» **Görev Tanımı**: Şule Çet davasının ilk duruşmasını konu alan aşağıdaki haber metninde "Haberin İngilizcesi için" ifadesinden "hapis cezası istendi." ifadesine kadar uzanan bölümü aynen aktarınız.

» **Okuma Metni**:
....

Haberin İngilizcesi için tıklayın
Gazi Üniversitesi öğrencisi Şule Çet, 29 Mayıs 2018’de Ankara'da bir plazanın 20'nci katından şüpheli bir şekilde düşerek yaşamını kaybetti.
Cinayete ilişkin Çağatay Aksu ve Berk Akand tutuklanarak cezaevine gönderildi. Ankara Cumhuriyet Savcılığı’nca Aksu ve Akand hakkında hazırlanan iddianamede, "cinayet", "cinsel saldırı" ve "hürriyeti tehdit"' suçlarından ağırlaştırılmış müebbet ve 39 yıla kadar hapis cezası istendi.
TIKLAYIN – Şule Çet Cinayeti Kronolojisi
Aksu ve Akand bugün ilk kez Ankara 31. Ağır Ceza Mahkemesi’nde hâkim karşısına çıktı. Duruşmaya, Çağatay Aksu ve Berk Akand ile Şule Çet'in babası İsmail Çet ve avukatları katıldı. Aile, Çalışma ve Sosyal Hizmetler Bakanlığı'nın avukatı da şikâyetçi olarak duruşmada hazır bulundu. Bakanlığın, müdahillik talebi kabul edildi. İki tutuklu sanığın da takım elbise giymesi dikkat çekti.
Duruşmadaki gelişmeler, Şule Çet’in arkadaşlarının kurduğu Şule İçin Adalet isimli sosyal medya hesabından paylaşıldı.
Şule’nin avukatı @avumuryildirim: tanık Pınar’a; “yemin altında beyanda bulunduğunuzu hatırlatırım.
— Şule Çet İçin Adalet (@suleicinadalet) 6 Şubat 2019
Gece 01.30 gibi uyuduğunuzu söylüyorsunuz.
Hts kayıtlarına göre 2.30 dan sonra 21 dakika telefonda konuşuyorsunuz, sonra sanık B.A size çok kötü şeyler oldu diye mesaj atıyor.”
Duruşmada ilk olarak savunma yapan Çağatay Aksu şunları söyledi:
"Böyle bir suçlamayla karşınızda olduğum için üzgünüm. Hiçbir suçu kabul etmiyorum. Cinsel saldırı, cinayet söz konusu değildir. Ona dokunmadık bile. Halen bu kadar insan neden üstüme geliyor farkında değilim. Herkes ya gösteriş amacında ya da bilmeden bir şeyler yapıyorlar.”
Sanık Aksu: “Buluşmamız işyeriyle alakalıydı”

....

Veri kümesinden alıntı
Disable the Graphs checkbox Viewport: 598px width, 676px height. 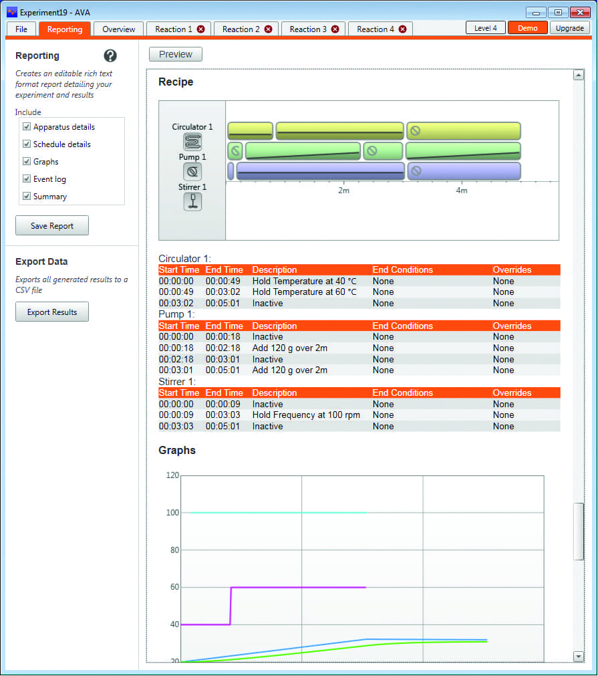tap(27, 161)
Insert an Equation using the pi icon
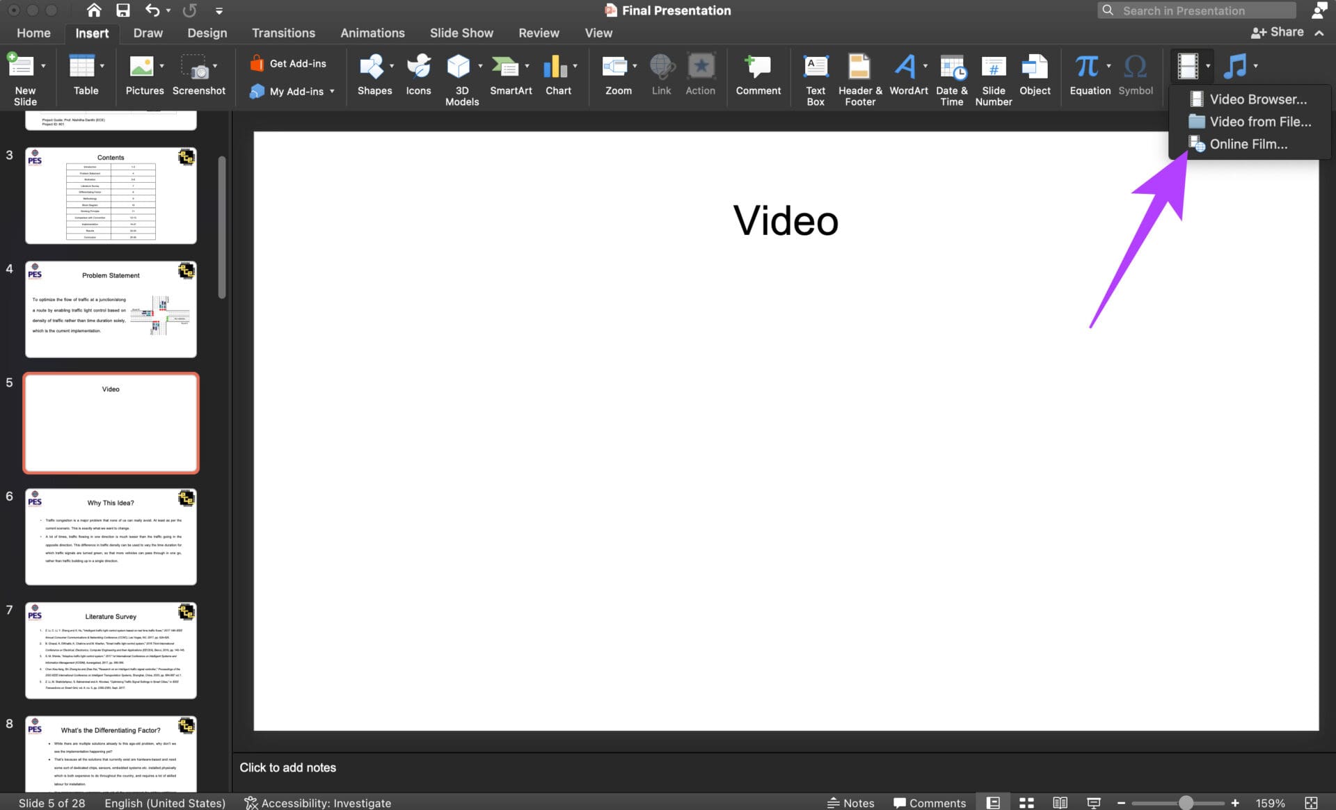This screenshot has height=810, width=1336. tap(1086, 67)
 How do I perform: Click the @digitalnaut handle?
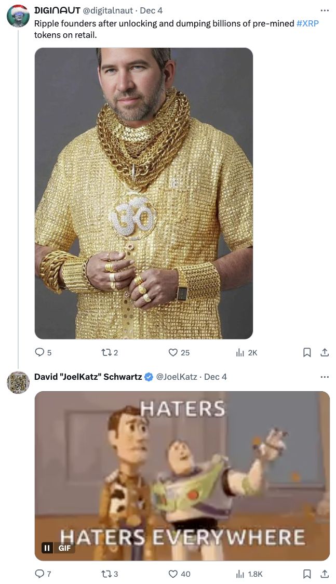point(108,10)
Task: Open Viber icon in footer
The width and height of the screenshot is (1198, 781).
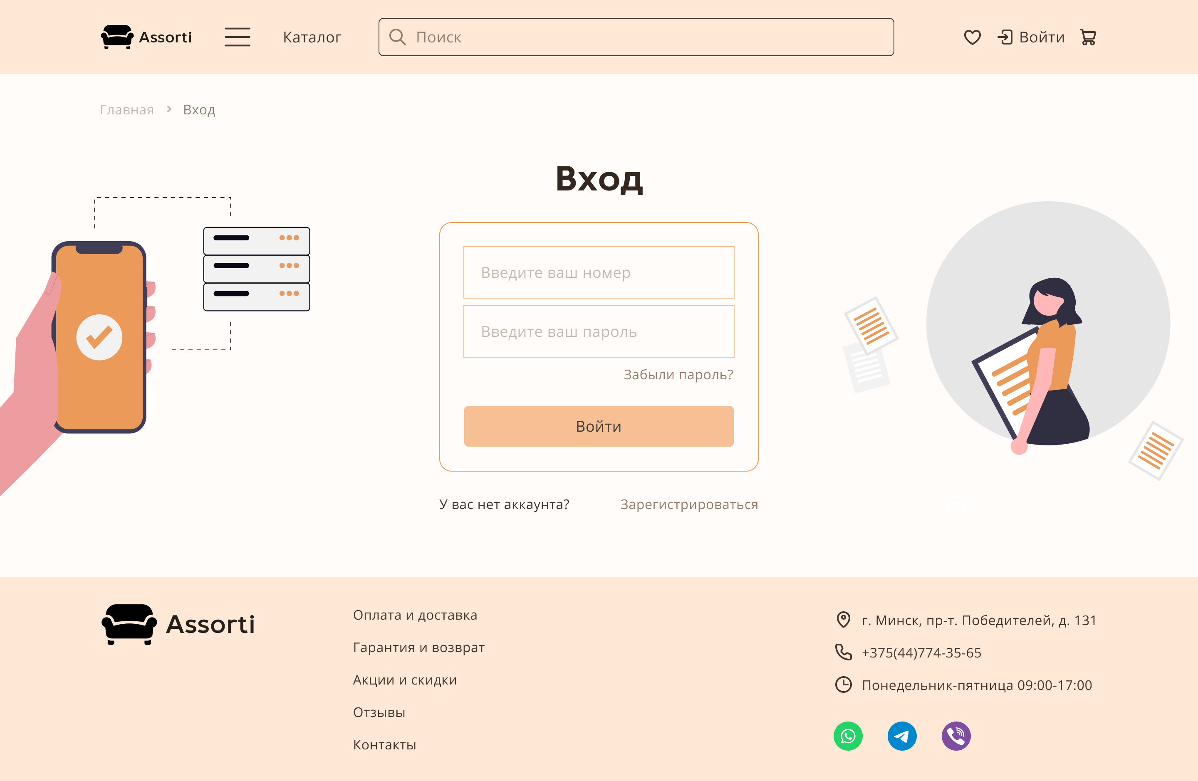Action: click(955, 736)
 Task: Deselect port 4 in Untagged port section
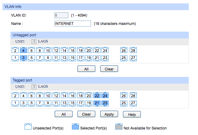pyautogui.click(x=23, y=50)
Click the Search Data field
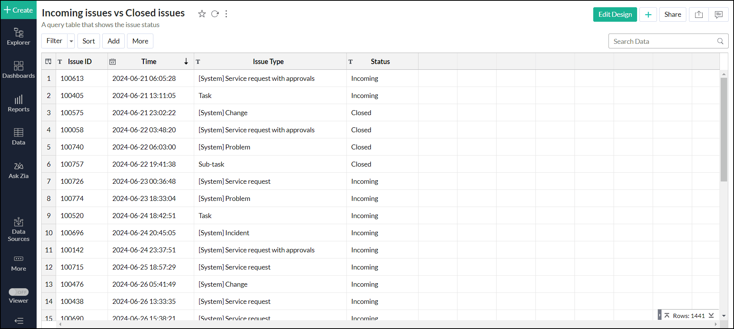 pos(663,41)
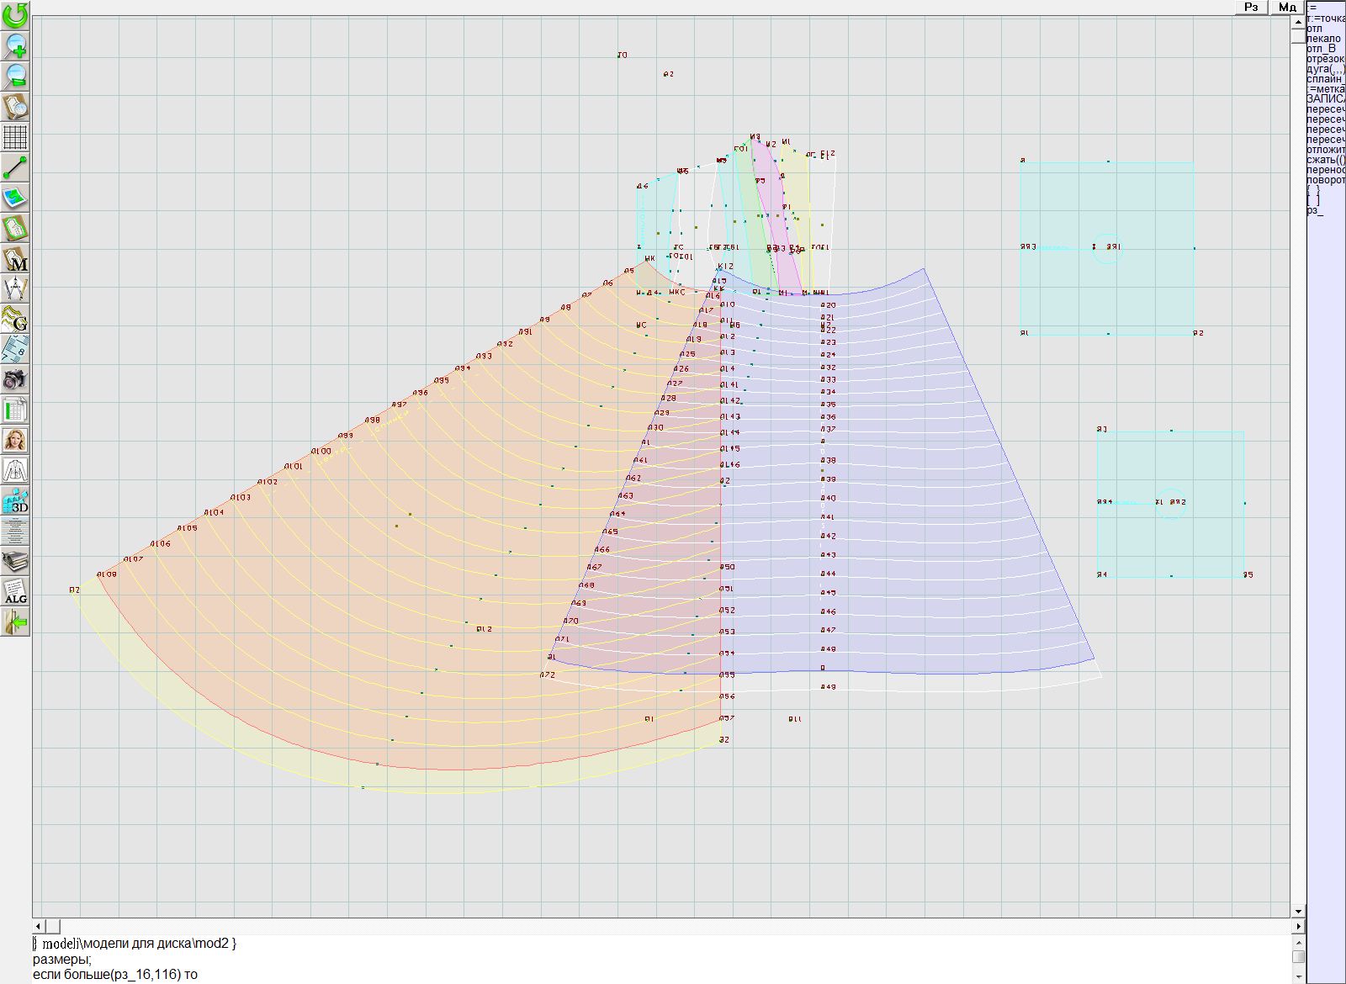Click the canvas vertical scrollbar up arrow
The height and width of the screenshot is (984, 1346).
(x=1299, y=20)
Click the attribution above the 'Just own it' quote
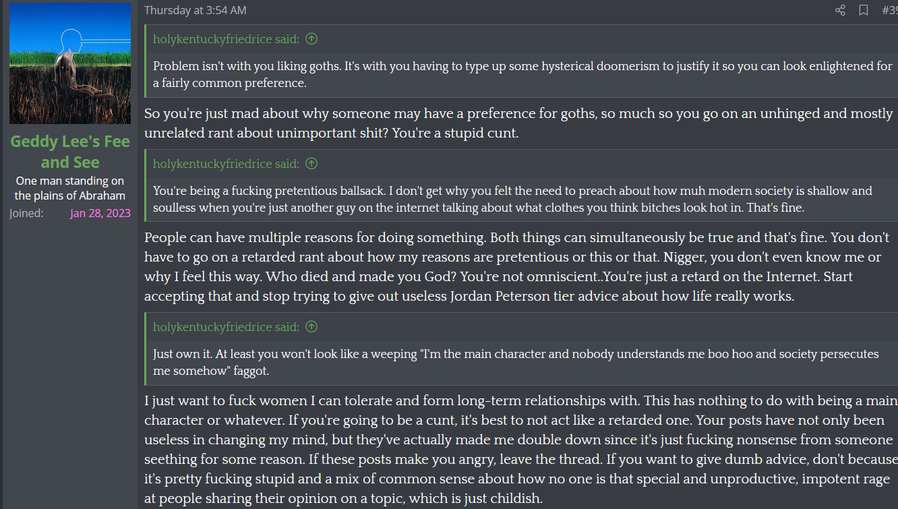Screen dimensions: 898x509 point(226,327)
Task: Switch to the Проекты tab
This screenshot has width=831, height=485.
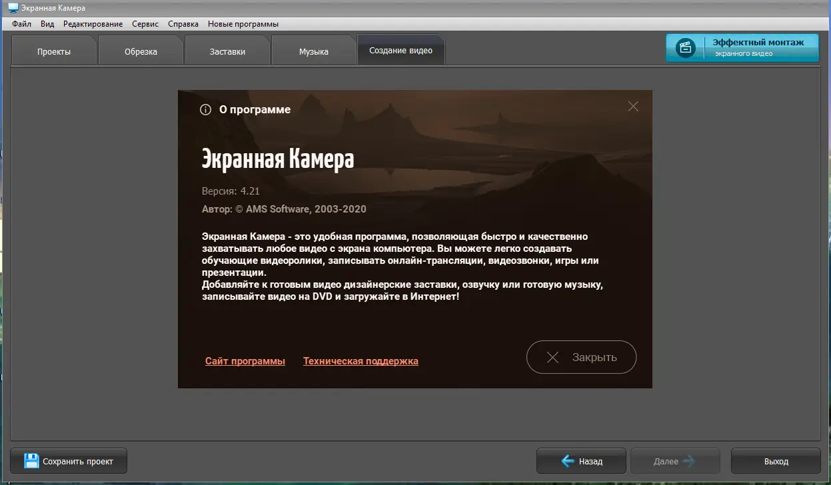Action: 53,49
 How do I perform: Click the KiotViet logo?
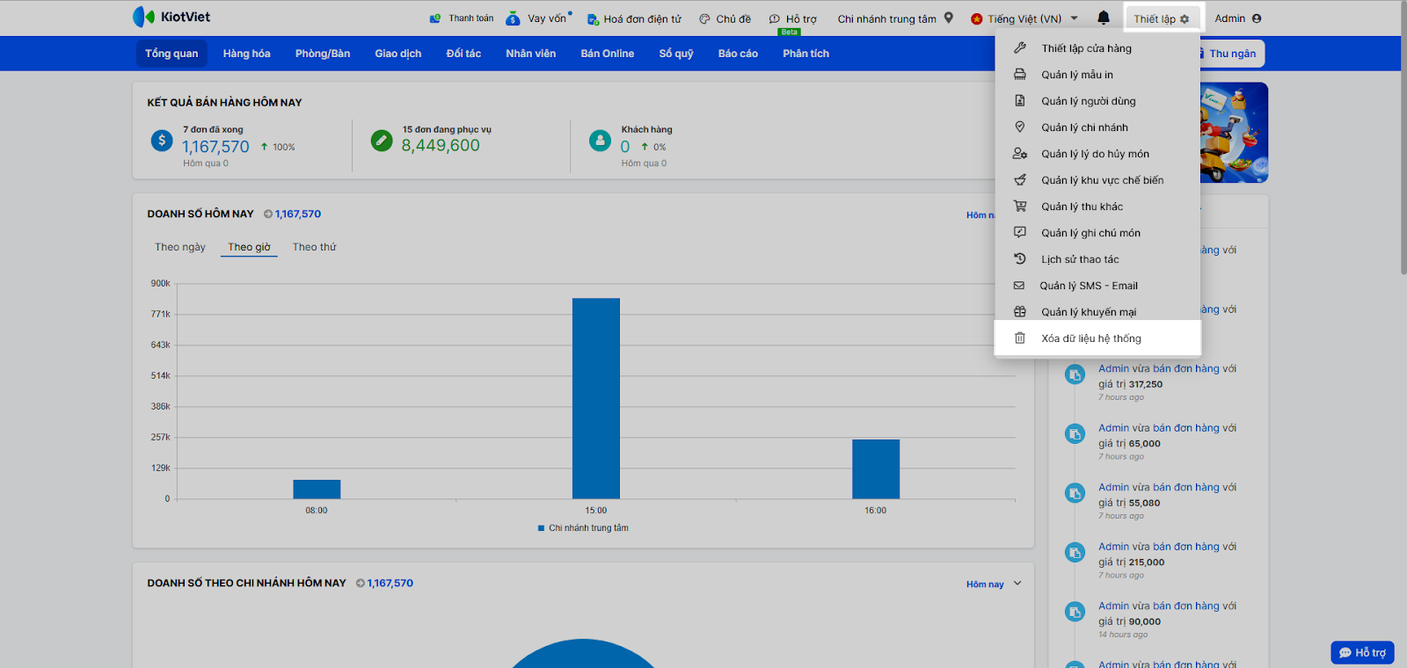[x=171, y=17]
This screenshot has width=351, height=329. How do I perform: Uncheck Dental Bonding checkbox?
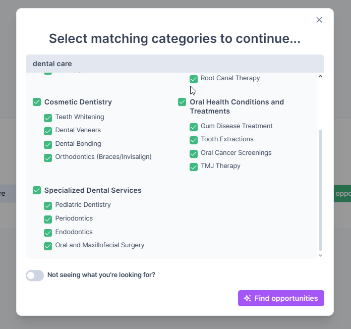(x=48, y=144)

....

» **Çözüm Aşağıdadır**:
Haberin İngilizcesi için tıklayın
Gazi Üniversitesi öğrencisi Şule Çet, 29 Mayıs 2018’de Ankara'da bir plazanın 20'nci katından şüpheli bir şekilde düşerek yaşamını kaybetti.
Cinayete ilişkin Çağatay Aksu ve Berk Akand tutuklanarak cezaevine gönderildi. Ankara Cumhuriyet Savcılığı’nca Aksu ve Akand hakkında hazırlanan iddianamede, "cinayet", "cinsel saldırı" ve "hürriyeti tehdit"' suçlarından ağırlaştırılmış müebbet ve 39 yıla kadar hapis cezası istendi.